I think I’m going to need some help…

The scrub finished without errors. Which means all data on all drives seems to be OK.

But Rockstor still refuses to mount the Pool it allways ends with open_ctree failed. I can do it manually as described earlier, every time.

Anybody got any ideas?

Well, I went ahead and did a reinstall.

Seems to have fixed the problems. Rockstor now boots, and mounts the pools.

I decided to install to a traditional mechanical hdd, instead of my mSSD, to see if this helps with some of the weirdness I seem to sometimes get.

I’m really curious why I got open_ctree errors on a filesystem that seems to be OK.

I recently did a new install using two disks resulting in btrfs raid, and got this error.
The solution is this down the end of a gentoo page.

Oracle also does btrfs root, so I wonder how they handle it.

@luke Welcome to the Rockstor community and nice find.

Given this thread does not relate to multi-dev btrfs root you might like to start a fresh thread with this info. You could also link there to your recently opened GitHub issue which I have now responded to. That way we might spark a new discussion of this capability going forward in the light of the info now in that GitHub issue.

Thanks again for sharing your findings and do please consider building a dev environment for Rockstor as all pull requests are welcome. A quick peek at the prior closed pr’s should help with the ‘form’ and of course our:

Community Contributions
and more specifically the
Developers
subsection should prove useful in that regard.

1 Like

Well Drat, Looks like I get to join the party too.

Had to shutdown the Rockstor server computer for a few minutes while I moved around some furniture. Turned it back on and it doesn’t see the Shares. It sees my disks, it has my RAID1 pool listed but no shares.
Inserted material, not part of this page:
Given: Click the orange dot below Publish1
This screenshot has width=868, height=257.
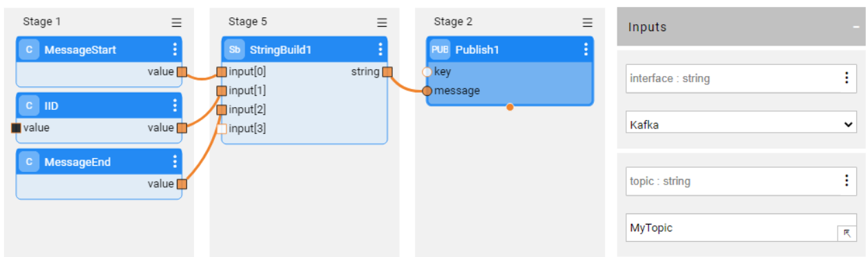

When I click on my Rockstor’s RAID1 Pool i get this error:

        Traceback (most recent call last):

File “/opt/rockstor/src/rockstor/rest_framework_custom/generic_view.py”, line 41, in _handle_exception
yield
File “/opt/rockstor/src/rockstor/storageadmin/views/pool_balance.py”, line 47, in get_queryset
self._balance_status(pool)
File “/opt/rockstor/eggs/Django-1.8.16-py2.7.egg/django/utils/decorators.py”, line 145, in inner
return func(*args, **kwargs)
File “/opt/rockstor/src/rockstor/storageadmin/views/pool_balance.py”, line 72, in _balance_status
cur_status = balance_status(pool)
File “/opt/rockstor/src/rockstor/fs/btrfs.py”, line 985, in balance_status
mnt_pt = mount_root(pool)
File “/opt/rockstor/src/rockstor/fs/btrfs.py”, line 252, in mount_root
run_command(mnt_cmd)
File “/opt/rockstor/src/rockstor/system/osi.py”, line 115, in run_command
raise CommandException(cmd, out, err, rc)
CommandException: Error running a command. cmd = /bin/mount /dev/disk/by-label/VaultRAID /mnt2/VaultRAID -o ,compress=no. rc = 32. stdout = [’’]. stderr = [‘mount: wrong fs type, bad option, bad superblock on /dev/sdc,’, ’ missing codepage or helper program, or other error’, ‘’, ’ In some cases useful info is found in syslog - try’, ’ dmesg | tail or so.’, ‘’]
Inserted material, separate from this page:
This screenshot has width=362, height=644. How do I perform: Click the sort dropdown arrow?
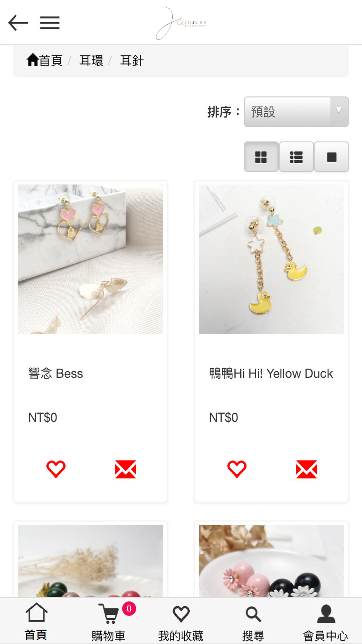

When I dmesg | tail i get:

[ 1222.999156] BTRFS info (device sda): use no compression
[ 1222.999159] BTRFS info (device sda): disk space caching is enabled
[ 1222.999160] BTRFS info (device sda): has skinny extents
[ 1223.000925] BTRFS error (device sda): failed to read chunk tree: -5
[ 1223.013741] BTRFS error (device sda): open_ctree failed
[ 1223.217766] BTRFS info (device sda): use no compression
[ 1223.217768] BTRFS info (device sda): disk space caching is enabled
[ 1223.217769] BTRFS info (device sda): has skinny extents
[ 1223.218583] BTRFS error (device sda): failed to read chunk tree: -5
[ 1223.234755] BTRFS error (device sda): open_ctree failed

I’m tried some restarts and some tinkering to remount things but i get the same sort of “wrong fs type, bad option, bad superblock” errors. Maybe This should be a posted on as a new thread? I’m better at dealing with rockons and docker, and not so much btrfs, any suggestions on how to mount my drives and recover data without breaking it would be great. I’m paranoid after all i’ve read about ruining drives you attempt to repair.

After some serious heartbreak and feeling things weren’t going to end well for me I found Haioken’s Post

I couldn’t for the life of me mount the partitions in any useable way, so I went the recovery route. His command suggestion was the command:
btrfs restore /dev/<btrfs-device> <mounted-location-larger-than-btrfs-fs>
Luckily my NAS is quite small, only <2TB, so I had a spare drive that could be used for recovery.

I mounted another 2TB drive, and ran the command but with a slight adjustment:

btrfs restore -iv /dev/<btrfs-device> <mounted-location-larger-than-btrfs-fs>

Setting the -i for ignore errors, and -v for verbose, allowed it to get passed some errors it was having restoring content from docker container paths in the RockOns share. I’m not sure what, but that was forcing the restore to stop. And setting it to -v, verbose to let me watch its progress in realtime. I’ll recover my data, and likely rebuild the drives and shares again.

Thanks Haioken-from-the-past for helping me out in a pinch!

1 Like